Kelima, 27 Juli, Mei 1998, dan Semanggi 1999 dan tangan-tangan tentara yang kentara kelihatan. Kini, Megawati bergabung dengan penindasnya dulu. Rekonsiliasi bukan persoalan milik elit politik partai. Korban tragedi 27 Juli, Mei 1998, dan Semanggi 1999 yang sesungguhnya adalah rakyat biasa. Saya kenal secara pribadi dengan seorang ayah dari mahasiswa Universitas Atmajaya yang tertembak mati di Semanggi. Hari itu, betul-betul tanpa sengaja saya berada di kampus itu sebagai orang biasa dan melihat jenazah anaknya yang tertembak mati terbujur kaku di depan saya. Dan bukan, saya bukan aktifis. Hari itu, saya kesulitan mencari kendaraan pulang ke rumah seusai kursus, memutuskan untuk 'menonton' mahasiswa berdemonstrasi. Saya masih ingat rasanya ketika detik itu perut terasa mual dan hati sangat marah mendengar tembakan sniper sialan dan menyaksikan mahasiswa tewas bergelimpang seketika.

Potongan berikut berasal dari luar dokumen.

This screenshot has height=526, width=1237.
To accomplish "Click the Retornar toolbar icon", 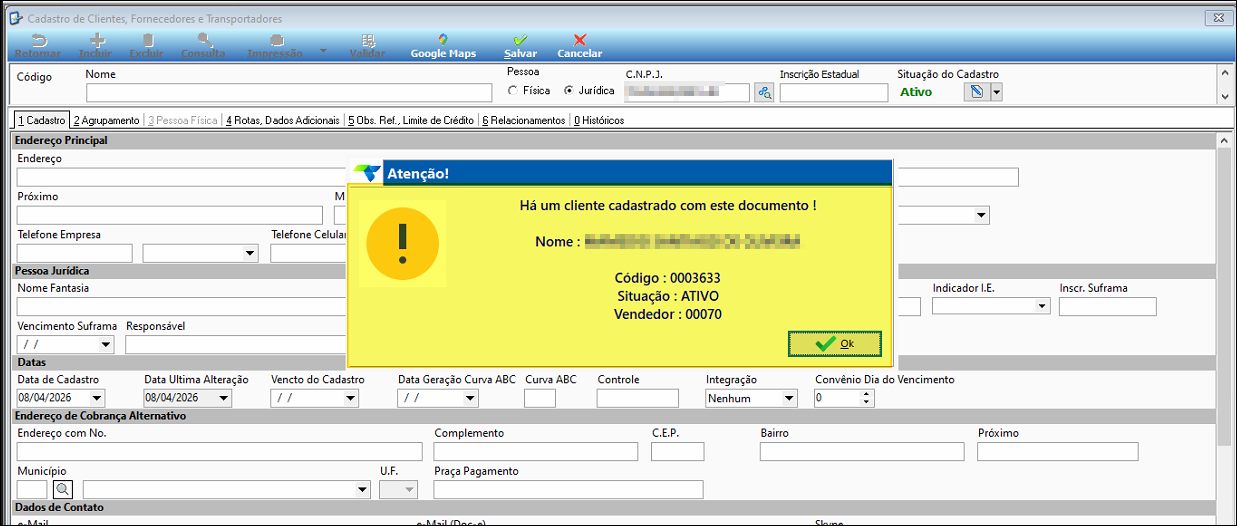I will point(38,41).
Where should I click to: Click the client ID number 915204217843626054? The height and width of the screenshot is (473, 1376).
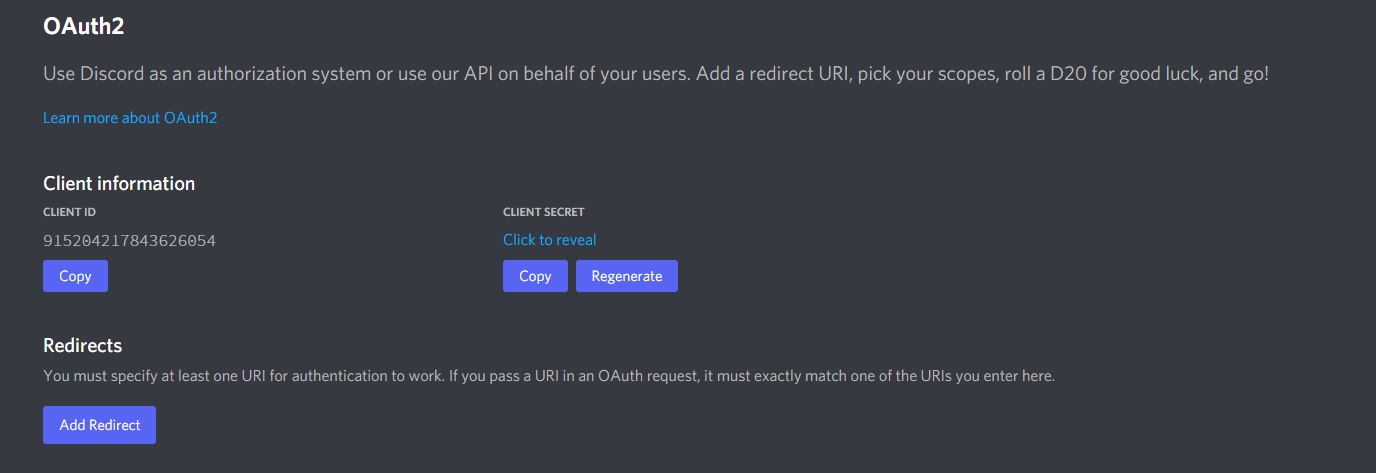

Hingga hari ini, sang ayah terus mencari keadilan atas hilangnya nyawa putra kesayangannya di hari nahas itu. Hingga hari ini, setiap Senin, ia tak pernah lupa mengunjungi makam anaknya dan bersumpah di sana untuk terus mengejar keadilan, membawa mereka yang bertanggung jawab atas kematian anaknya dan beberapa mahasiswa lain di Semanggi, ke pengadilan. Tapi mungkin suara korban semacam kenalan saya itu tidak pernah lagi sampai ke Teuku Umar.

Akhirnya, ini pesan kepada Megawati, Prabowo dan Wiranto: banyak orang tidak pernah melupakan tragedi 27 Juli 1996, Jakarta Mei 1998 dan Semanggi 1999. Tidak akan pernah.